Menurut Sutopo, pola hotspot yang terjadi di Sumatera selalu menunjukkan peningkatan signifikan di bulan Juni-Oktober, untuk Kalimantan terjadi di bulan Agustus-Oktober. Khusus di Riau, hotspot meningkat pada bulan Februari-Maret dan memicu bencana asap.
"Bencana kebakaran hutan alami terbesar di Indonesia terjadi saat El Nino tahun 1997 lalu. Tapi sekarang 99% penyebabnya karena dibakar dan 70%-nya terjadi di luar kawasan hutan," ujar Sutopo.
Dampaknya seperti kerugian ekonomi, kerusakan lingkungan, politik, kesehatan dan lainnya tak terhindarkan. Salah satunya seperti kerugian ekonomi dari kebakaran hutan di Riau mencapai Rp20 triliun, 2.398 hektar cagar biosfer terbakar, 21.914 hektar lahan terbakar, 58.000 orang terserang gangguan pernapasan, belum lagi para pelajar yang kegiatan belajar mengajarnya terganggu.

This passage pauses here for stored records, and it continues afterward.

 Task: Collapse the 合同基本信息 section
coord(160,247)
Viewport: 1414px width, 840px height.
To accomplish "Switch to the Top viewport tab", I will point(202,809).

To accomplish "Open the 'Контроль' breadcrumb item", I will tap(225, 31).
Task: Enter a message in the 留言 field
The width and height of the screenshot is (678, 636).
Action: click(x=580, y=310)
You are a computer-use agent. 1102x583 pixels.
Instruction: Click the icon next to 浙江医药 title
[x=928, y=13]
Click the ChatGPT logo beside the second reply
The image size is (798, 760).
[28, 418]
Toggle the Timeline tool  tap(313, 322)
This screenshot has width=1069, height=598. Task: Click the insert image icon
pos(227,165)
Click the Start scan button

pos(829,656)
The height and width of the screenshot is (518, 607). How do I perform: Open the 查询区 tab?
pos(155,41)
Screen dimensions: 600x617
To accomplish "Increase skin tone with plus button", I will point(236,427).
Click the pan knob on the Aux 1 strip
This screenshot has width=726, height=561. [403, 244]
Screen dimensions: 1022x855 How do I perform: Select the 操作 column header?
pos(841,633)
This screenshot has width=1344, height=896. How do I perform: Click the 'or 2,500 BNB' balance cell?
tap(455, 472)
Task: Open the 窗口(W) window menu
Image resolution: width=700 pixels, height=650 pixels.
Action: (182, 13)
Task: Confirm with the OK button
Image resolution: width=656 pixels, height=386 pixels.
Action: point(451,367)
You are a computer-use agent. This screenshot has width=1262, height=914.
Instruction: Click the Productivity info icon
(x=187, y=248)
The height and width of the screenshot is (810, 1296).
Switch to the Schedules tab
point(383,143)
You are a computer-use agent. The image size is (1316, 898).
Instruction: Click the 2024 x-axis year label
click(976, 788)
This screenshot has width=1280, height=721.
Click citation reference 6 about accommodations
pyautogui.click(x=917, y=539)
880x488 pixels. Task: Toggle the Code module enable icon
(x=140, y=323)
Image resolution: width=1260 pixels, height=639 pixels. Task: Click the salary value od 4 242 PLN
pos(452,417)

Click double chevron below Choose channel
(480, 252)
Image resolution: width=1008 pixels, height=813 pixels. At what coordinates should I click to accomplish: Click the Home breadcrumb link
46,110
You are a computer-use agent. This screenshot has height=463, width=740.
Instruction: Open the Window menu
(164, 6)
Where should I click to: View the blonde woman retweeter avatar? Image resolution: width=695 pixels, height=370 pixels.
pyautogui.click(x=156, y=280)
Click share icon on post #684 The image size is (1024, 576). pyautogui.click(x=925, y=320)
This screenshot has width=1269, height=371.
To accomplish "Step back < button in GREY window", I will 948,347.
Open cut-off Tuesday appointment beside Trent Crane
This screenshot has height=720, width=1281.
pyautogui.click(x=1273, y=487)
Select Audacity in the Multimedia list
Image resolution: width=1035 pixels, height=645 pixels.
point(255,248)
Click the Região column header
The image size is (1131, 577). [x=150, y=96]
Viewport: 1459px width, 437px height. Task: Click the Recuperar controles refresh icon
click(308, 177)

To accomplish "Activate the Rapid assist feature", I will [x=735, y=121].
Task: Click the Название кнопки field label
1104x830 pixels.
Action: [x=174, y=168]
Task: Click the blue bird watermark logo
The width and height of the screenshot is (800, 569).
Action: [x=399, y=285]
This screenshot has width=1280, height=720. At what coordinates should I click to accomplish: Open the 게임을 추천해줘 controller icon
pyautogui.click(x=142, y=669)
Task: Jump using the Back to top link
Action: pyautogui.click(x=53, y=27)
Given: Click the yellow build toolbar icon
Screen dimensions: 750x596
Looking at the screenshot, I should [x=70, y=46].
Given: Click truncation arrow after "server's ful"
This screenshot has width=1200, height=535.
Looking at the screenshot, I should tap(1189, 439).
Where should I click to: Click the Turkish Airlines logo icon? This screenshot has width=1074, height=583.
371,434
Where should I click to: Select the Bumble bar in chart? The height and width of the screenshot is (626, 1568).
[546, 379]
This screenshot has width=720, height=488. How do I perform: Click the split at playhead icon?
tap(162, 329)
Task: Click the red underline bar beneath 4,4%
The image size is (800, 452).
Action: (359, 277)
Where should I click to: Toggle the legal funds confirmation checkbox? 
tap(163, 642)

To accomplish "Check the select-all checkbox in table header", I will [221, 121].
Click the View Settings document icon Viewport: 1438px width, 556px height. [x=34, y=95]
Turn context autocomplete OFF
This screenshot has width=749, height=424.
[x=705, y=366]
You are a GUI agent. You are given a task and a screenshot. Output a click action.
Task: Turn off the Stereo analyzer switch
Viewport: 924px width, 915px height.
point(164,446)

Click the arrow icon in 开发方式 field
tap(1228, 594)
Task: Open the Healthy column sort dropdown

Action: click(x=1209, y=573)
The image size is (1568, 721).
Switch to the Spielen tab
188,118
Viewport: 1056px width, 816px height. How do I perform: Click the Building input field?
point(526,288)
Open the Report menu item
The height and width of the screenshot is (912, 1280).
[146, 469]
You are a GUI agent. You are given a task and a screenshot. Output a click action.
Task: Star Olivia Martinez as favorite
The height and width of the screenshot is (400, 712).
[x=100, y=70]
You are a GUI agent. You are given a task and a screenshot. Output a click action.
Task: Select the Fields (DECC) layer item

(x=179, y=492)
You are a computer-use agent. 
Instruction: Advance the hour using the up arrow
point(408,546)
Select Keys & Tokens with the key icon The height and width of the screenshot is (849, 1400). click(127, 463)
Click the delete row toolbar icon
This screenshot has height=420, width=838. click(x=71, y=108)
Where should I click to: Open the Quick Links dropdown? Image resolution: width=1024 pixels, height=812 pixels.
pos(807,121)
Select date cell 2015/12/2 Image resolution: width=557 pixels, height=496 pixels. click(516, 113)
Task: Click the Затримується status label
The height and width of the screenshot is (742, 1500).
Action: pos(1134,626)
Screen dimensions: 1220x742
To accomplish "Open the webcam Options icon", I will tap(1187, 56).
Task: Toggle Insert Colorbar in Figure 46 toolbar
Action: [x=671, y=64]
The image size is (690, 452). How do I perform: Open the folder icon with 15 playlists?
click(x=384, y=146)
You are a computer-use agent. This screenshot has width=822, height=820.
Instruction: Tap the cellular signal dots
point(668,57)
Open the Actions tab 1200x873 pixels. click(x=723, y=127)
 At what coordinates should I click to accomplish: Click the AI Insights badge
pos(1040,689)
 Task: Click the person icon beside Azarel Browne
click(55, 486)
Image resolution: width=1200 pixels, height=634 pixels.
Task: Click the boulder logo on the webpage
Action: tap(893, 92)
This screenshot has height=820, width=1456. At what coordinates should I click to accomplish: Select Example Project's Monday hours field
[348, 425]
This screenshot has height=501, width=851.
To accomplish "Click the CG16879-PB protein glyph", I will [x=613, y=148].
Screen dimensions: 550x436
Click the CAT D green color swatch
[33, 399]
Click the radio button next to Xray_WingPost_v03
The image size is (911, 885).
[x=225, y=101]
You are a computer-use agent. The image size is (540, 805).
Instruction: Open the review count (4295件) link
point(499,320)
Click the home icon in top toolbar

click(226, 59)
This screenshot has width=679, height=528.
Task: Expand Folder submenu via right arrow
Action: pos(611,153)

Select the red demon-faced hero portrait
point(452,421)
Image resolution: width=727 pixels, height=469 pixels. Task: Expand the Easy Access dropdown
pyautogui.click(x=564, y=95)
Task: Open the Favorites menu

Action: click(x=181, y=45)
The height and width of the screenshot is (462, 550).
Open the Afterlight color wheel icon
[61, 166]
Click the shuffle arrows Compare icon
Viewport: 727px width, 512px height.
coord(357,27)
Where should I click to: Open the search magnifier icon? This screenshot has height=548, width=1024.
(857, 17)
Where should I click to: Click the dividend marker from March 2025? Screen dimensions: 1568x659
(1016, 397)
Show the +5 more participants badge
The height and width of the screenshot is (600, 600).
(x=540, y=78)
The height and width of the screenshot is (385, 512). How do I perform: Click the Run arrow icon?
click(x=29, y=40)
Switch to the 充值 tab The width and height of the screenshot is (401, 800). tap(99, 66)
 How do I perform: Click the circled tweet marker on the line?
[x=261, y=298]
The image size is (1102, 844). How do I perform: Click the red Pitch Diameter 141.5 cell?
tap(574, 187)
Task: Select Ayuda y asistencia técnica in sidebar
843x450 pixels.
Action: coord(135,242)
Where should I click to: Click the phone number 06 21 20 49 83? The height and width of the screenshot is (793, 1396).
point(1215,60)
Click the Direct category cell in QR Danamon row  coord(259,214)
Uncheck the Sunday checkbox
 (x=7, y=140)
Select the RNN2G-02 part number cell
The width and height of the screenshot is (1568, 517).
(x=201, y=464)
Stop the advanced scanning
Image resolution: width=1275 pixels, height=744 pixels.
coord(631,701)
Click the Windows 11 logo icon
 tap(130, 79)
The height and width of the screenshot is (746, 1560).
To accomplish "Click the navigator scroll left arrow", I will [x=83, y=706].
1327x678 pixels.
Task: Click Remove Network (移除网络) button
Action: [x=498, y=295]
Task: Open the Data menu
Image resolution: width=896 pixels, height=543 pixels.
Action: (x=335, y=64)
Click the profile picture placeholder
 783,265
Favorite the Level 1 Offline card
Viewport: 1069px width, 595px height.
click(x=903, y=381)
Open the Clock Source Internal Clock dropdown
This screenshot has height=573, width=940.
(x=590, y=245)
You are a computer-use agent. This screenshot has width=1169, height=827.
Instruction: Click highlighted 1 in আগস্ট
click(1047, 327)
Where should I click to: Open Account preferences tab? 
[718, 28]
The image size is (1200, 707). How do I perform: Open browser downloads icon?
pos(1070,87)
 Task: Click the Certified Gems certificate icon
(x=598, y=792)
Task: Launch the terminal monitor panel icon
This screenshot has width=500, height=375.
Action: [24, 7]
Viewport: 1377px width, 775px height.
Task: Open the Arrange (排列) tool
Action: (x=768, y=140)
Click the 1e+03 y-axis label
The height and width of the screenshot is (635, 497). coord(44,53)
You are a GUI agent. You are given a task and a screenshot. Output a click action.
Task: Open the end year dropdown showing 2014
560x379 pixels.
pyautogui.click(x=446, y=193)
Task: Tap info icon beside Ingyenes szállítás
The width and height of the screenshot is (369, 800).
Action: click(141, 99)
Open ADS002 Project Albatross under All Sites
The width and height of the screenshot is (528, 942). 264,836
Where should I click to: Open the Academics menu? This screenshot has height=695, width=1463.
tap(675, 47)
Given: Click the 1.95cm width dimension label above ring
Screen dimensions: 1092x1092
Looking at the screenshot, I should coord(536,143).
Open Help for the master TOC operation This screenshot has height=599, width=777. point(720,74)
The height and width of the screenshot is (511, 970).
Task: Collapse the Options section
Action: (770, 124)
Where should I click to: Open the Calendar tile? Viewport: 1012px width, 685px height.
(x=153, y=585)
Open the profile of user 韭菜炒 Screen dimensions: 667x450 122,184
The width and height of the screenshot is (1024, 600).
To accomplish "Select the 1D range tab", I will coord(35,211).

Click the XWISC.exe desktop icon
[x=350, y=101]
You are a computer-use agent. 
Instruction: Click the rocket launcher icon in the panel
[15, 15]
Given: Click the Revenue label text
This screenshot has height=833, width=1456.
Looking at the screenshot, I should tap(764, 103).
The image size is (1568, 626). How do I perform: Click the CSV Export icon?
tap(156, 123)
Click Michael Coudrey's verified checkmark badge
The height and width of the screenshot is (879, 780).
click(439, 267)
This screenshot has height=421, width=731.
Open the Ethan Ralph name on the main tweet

"Belum lagi protes dari pemerintah Singapura karena jutaan masyarakatnya terpapar oleh asap. Padahal antisipasi lebih efektif daripada pemadaman," kata Sutopo.
Titik panas kebakaran hutan di Sumatera dan Kalimantan masih bertambah hingga bulan September 2014 ini. Seperti tanggal 13 September kemarin, titik panas keseluruhan terpantau sebanyak 351 titik, tapi pada tanggal 15 September menjadi 1.694 titik.
"Kurang dari 2 hari, berdasarkan pantauan satelit MODIS, dari 300 titik panas menjadi 1.600 lebih titik panas," pungkas Sutopo.